This tangle of yellow foam is all I have left to show for my first cut and mounted letter. Any other person would have chosen a simple letter, but no - I have to pick one with skinny legs and 15 cutouts.
I printed my letter in reverse, cut away the excess paper and taped the image to the foam side of a single thickness of craft foam. Cutting out the actual letter with a relatively new Exacto blade was pretty easy. Cutting out 15 little sections took forever and the results were clearly the work of a novice.
The next step was to mount this floppy, sticky contraption onto Plexiglas. Fail. The industrial strength adhesive on the back of this batch of foam made handing, placing & repositioning out of the question. Any attempt caused stretching and tearing. I gave up, pulled as much foam as I could off of the Plexi, rolled it up in a ball and considered plan B.
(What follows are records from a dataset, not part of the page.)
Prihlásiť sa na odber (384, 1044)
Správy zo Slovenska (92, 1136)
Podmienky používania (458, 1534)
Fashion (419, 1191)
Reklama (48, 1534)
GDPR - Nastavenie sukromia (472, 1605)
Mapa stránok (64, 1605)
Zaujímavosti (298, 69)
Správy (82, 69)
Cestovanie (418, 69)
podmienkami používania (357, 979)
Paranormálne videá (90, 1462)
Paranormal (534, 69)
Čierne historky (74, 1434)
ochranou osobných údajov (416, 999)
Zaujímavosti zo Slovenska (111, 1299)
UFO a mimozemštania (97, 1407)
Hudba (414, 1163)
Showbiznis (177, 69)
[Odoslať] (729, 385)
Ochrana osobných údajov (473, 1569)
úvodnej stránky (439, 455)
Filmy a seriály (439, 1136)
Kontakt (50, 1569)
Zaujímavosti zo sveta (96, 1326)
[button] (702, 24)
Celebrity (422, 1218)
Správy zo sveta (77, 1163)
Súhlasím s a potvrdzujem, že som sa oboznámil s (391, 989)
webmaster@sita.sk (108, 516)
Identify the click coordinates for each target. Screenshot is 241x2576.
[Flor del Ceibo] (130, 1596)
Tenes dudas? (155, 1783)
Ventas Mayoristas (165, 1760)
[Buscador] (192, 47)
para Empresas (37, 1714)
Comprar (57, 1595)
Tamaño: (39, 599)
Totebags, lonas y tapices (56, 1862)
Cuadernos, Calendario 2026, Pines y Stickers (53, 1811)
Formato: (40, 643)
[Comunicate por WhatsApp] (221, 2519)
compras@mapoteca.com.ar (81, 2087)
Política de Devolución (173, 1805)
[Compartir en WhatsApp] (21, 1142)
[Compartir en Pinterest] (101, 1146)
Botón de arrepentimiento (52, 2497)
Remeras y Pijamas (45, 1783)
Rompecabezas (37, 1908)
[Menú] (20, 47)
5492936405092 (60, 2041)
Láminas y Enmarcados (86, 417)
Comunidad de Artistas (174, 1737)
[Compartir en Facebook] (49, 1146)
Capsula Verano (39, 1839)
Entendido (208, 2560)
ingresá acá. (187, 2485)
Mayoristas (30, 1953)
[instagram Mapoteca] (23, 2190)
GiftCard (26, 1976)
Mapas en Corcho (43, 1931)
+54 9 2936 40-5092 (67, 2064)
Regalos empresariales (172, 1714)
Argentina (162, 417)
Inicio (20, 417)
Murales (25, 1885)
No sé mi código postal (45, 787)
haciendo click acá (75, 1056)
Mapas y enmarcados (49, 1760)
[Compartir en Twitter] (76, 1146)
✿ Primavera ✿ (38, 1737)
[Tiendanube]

The next challenge was to cut these shapes and not ruin this gorgeous new stamp. I tried heat carving some scrap using two different tips. Both left a ragged edge and created a dubious trail of melt-smoke. I did figure out removing only one layer of foam would result in a recess deep enough to keep from filling with ink when rolled.

In our process, every imperfection in a stamp becomes part of the image. I may find that thick and opaque textile inks make this not matter, but I'd rather just learn how to cut a clean stamp.
Plan C: A simple font. Right facing image attached to the paper backing with a glue stick. Two layers of craft foam. One sharp Exacto blade. TTYL.